To keep the datapoints identifiable but also interactive, I made the radius small enough that they aren't all overlapped while making sure that they are big enough to be hovered on. I also made sure that the font size is big enough that it's easy to read. With this approach, one more layer of information can be communicated to the user.

Legend
I also integrated D3's on(mouseover) event to the legend. When users hover over a state in the legend, the associated data points on the graph will be highlighted with increased opacity, making them more prominent. Additionally, the opacity of other data points decreases, providing clearer focus on the selected state's data.
The Objective
The research question addressed by this data visualization is twofold:
Relationship between Price and Quality
The visualization aims to explore whether there exists a relationship between the price of wines and their quality scores on a 0-100 scale. It demonstrates a generally positive correlation between the price and quality of wines.

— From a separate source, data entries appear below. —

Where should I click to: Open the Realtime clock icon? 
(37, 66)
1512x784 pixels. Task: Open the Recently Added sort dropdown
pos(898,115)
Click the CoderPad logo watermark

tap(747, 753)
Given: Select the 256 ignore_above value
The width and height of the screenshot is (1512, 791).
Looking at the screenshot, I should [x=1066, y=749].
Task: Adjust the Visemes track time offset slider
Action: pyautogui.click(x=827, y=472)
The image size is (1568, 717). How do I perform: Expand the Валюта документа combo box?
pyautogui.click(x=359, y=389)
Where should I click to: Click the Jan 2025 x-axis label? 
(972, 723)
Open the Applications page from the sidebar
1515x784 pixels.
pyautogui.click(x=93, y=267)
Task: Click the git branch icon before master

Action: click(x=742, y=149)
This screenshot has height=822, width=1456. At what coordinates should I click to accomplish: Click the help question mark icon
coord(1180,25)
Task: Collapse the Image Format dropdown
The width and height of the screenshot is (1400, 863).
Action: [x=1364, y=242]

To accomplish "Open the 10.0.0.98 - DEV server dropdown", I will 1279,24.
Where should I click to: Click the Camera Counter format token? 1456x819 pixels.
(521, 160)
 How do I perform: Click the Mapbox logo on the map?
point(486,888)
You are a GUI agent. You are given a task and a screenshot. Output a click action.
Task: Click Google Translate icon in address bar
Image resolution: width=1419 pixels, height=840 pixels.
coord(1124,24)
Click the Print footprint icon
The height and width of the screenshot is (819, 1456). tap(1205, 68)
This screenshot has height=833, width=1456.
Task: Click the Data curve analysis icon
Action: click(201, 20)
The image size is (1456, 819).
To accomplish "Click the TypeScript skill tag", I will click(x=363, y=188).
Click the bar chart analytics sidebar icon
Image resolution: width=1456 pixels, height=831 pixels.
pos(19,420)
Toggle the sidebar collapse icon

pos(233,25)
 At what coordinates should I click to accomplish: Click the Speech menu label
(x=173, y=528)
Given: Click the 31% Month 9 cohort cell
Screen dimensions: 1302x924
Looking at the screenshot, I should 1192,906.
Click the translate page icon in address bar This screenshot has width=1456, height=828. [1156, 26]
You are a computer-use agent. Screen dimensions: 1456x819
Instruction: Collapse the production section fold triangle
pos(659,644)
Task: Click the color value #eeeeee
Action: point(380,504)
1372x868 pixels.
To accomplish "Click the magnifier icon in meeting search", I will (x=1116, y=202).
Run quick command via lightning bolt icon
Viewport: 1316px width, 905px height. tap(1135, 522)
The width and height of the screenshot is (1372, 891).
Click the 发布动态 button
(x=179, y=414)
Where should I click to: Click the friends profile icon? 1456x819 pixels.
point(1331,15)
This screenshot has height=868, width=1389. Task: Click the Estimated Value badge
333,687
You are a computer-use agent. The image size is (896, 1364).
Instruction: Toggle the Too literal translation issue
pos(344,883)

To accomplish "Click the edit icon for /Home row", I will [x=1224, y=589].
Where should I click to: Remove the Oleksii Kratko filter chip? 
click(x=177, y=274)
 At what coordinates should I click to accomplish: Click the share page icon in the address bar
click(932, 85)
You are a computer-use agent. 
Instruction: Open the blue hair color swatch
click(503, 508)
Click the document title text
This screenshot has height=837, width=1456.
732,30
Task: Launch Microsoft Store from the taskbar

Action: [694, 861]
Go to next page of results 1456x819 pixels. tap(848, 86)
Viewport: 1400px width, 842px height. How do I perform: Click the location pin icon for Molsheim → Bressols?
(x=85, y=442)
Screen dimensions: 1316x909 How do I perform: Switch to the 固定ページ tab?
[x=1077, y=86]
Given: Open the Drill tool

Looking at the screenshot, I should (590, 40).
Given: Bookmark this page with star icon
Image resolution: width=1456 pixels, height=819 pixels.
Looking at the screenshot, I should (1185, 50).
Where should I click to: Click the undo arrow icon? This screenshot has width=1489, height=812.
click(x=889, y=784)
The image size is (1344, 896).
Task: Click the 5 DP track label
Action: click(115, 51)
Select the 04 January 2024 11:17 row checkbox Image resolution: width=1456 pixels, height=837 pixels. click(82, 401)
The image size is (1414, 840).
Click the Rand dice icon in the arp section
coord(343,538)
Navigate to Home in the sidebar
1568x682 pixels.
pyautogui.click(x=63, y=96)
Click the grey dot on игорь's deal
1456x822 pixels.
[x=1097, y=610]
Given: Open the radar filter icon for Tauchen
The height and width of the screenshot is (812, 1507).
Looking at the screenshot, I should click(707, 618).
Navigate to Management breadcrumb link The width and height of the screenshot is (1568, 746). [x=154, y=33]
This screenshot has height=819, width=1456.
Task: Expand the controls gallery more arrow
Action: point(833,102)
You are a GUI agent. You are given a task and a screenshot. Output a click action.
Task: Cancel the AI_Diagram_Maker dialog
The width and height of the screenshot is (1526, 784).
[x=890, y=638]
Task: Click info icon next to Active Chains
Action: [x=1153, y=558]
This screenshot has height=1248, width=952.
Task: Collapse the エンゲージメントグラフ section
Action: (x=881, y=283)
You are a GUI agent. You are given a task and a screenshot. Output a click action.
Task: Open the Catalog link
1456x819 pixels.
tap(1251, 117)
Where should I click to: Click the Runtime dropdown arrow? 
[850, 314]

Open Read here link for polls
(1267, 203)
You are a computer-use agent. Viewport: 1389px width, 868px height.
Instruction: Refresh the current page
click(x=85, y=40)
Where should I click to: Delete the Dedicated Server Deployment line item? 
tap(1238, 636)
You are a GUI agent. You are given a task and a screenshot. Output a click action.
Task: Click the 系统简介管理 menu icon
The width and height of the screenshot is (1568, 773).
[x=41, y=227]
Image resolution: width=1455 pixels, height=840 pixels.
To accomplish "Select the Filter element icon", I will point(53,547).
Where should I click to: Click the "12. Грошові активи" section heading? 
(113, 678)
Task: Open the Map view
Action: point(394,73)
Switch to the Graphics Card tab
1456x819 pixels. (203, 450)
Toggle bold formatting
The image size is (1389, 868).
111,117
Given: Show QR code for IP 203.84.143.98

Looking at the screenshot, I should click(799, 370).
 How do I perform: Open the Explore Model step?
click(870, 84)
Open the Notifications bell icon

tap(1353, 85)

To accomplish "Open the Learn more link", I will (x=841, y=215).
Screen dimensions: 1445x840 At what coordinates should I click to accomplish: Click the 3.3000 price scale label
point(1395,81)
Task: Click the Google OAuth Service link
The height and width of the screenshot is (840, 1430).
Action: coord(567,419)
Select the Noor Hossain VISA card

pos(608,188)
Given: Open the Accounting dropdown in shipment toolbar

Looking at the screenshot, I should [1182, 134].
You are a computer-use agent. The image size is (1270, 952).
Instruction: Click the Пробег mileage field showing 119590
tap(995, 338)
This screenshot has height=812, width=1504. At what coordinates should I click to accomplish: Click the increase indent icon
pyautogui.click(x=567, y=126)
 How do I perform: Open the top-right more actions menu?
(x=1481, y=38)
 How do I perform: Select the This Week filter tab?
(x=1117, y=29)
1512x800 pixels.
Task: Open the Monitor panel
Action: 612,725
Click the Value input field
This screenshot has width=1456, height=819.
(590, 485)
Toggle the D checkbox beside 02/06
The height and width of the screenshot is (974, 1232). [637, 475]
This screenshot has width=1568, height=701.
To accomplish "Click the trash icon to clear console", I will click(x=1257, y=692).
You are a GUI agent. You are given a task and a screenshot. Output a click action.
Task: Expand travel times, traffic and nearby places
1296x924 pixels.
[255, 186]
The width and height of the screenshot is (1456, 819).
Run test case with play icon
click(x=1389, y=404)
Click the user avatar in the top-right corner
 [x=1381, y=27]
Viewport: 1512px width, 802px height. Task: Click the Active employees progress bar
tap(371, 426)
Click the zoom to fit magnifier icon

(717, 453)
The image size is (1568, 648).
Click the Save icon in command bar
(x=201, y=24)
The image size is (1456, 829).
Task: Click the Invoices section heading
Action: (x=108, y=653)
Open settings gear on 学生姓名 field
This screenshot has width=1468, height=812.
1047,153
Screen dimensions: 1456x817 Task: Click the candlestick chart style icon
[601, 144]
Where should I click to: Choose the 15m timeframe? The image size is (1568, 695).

Comparison of Wine Regions
the visualization seeks to compare different wine regions (New York, Washington, Oregon, and California) in terms of wine quality and price. It reveals that wines from New York state tend to be the least expensive and have lower quality scores. In contrast, wines from California exhibit higher quality scores and are priced comparatively higher. This comparison provides insights into the relative quality and affordability of wines across various regions.